If I decide to go to a bigger welder, I'll probably get a Lincoln tombstone AC/DC 220V stick welder to supplement. Once a project gets that big / heavy, I don't think slag cleanup is as big of a deal (MIG requires almost no cleanup.) DC process makes nice-looking welds, and AC can weld heavier / dirtier stuff that I'll probably ever need.
1990 GS500E: .80 kg/mm springs, '02 Katana 600 rear shock, HEL front line, '02 CBR1000R rectifier, Buddha re-jet, ignition cover, fork brace: SOLD

tt_four

Quote from: noiseguy on December 12, 2009, 07:33:01 AM

110V depends on the house. Last house (70's), every circuit was overloaded; had to shut off the garage and basement lights to run the compressor, that sort of thing. I had an electrician install a home-run from a dedicated 20A breaker into the garage to a few new outlets to take care of this. Modern house, with massive 150A main boxes, probably not an issue.

I'll have to look at by breaker box sometime to see.

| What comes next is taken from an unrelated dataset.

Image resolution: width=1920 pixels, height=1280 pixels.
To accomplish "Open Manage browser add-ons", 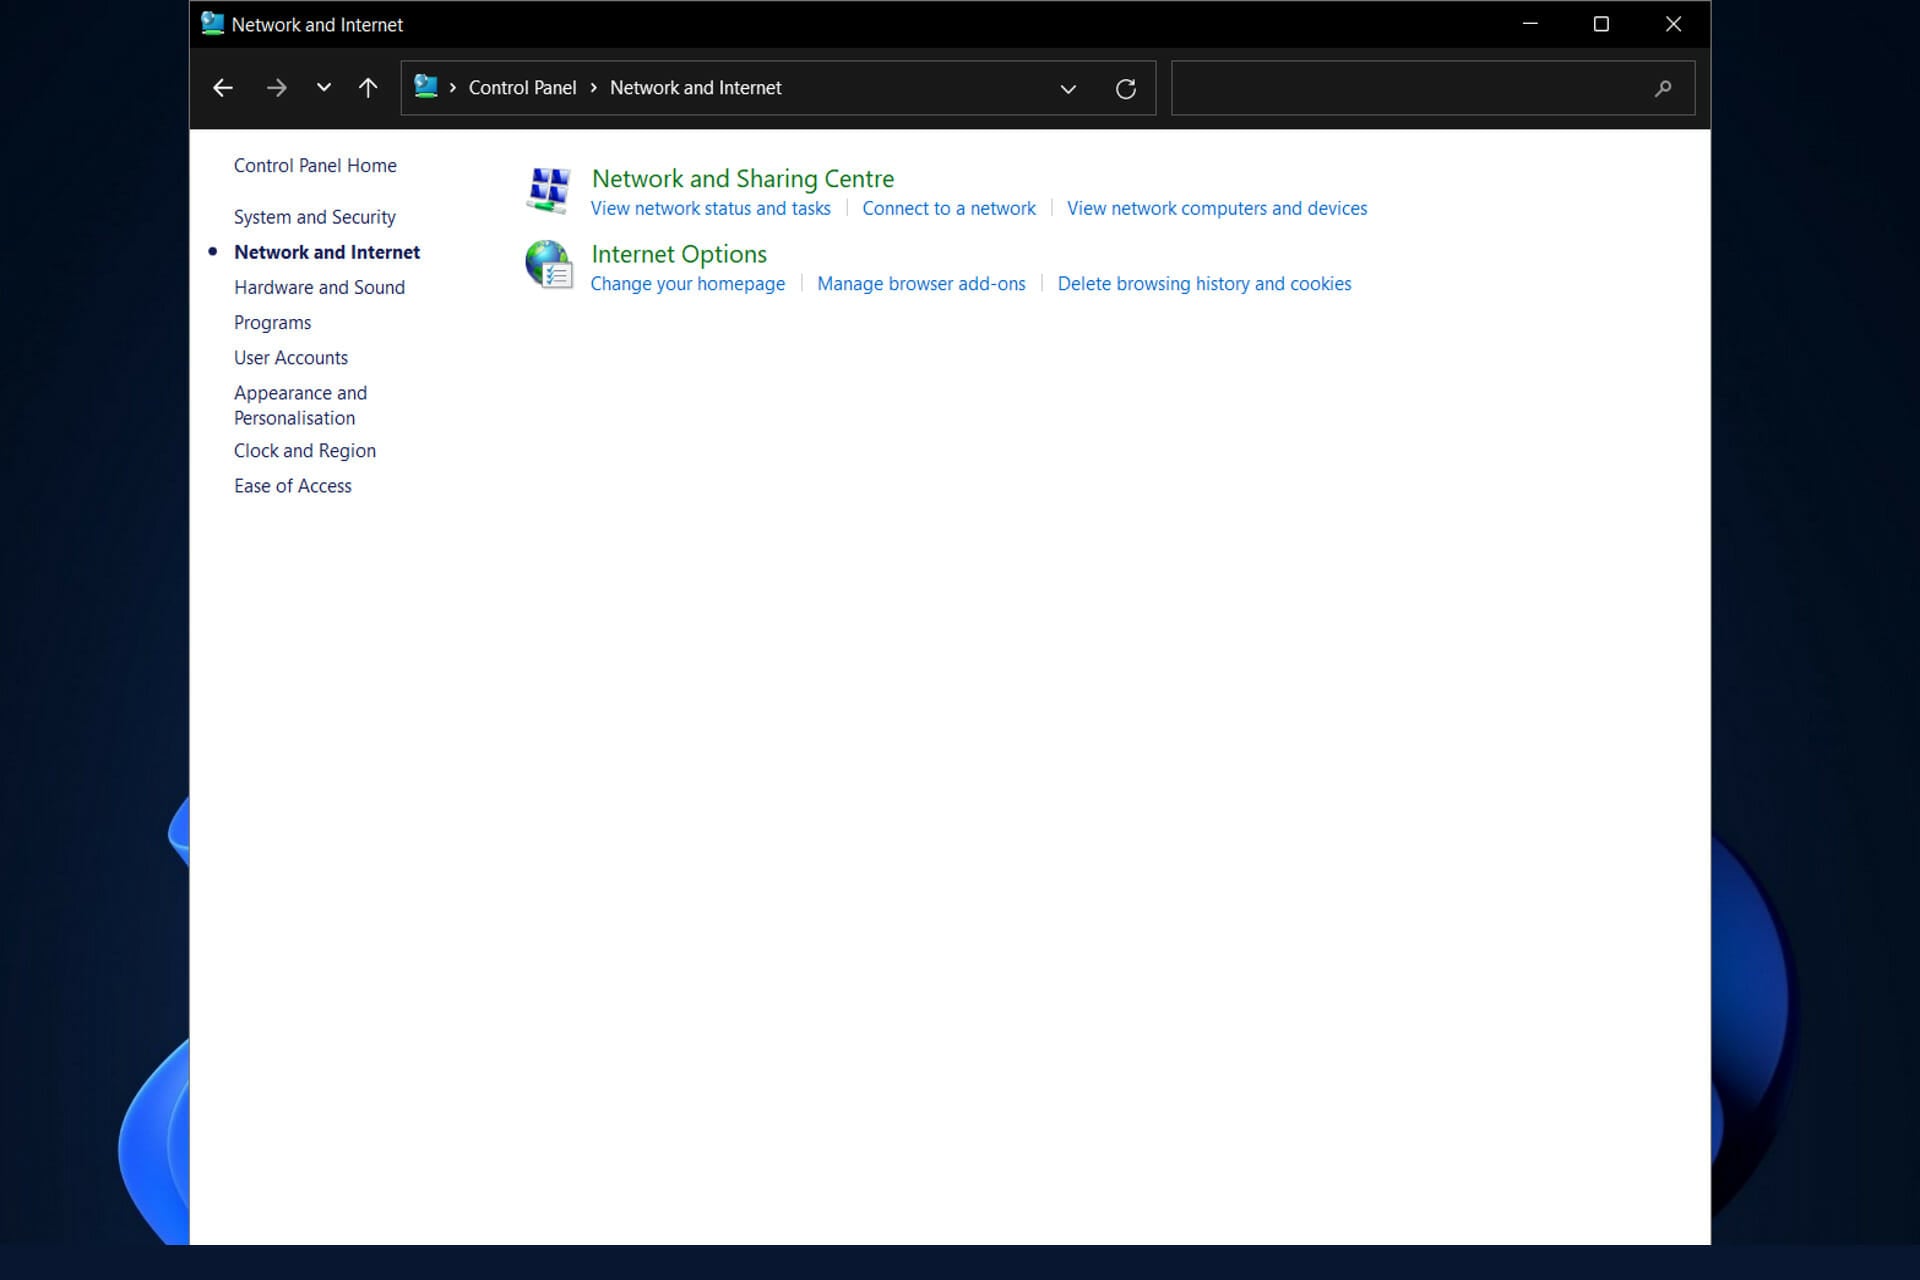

My house was built in 1880, so I have no idea when the electric was updated, but the guy who put in the dryer outlet said I've got plenty of circuits to spare.

I'm never going to be doing anything as heavy duty as a car/truck frame. At this point, the biggest projects I'd care to do is making new subframes for bike projects. I'd love to be able to weld aluminum for the sake of newer frames, but as long as the frame has tabs for a subframe to bolt on, I'm fine with making a subframe out of steel. Other than that it would be cool to be able to make up my own headlight mounts and exhaust brackets, things like that, as well as random household projects, like if a patio chair would crack, or maybe I'd go crazy and make a storm door or something like that, but otherwise I think I'd get by with a 110v.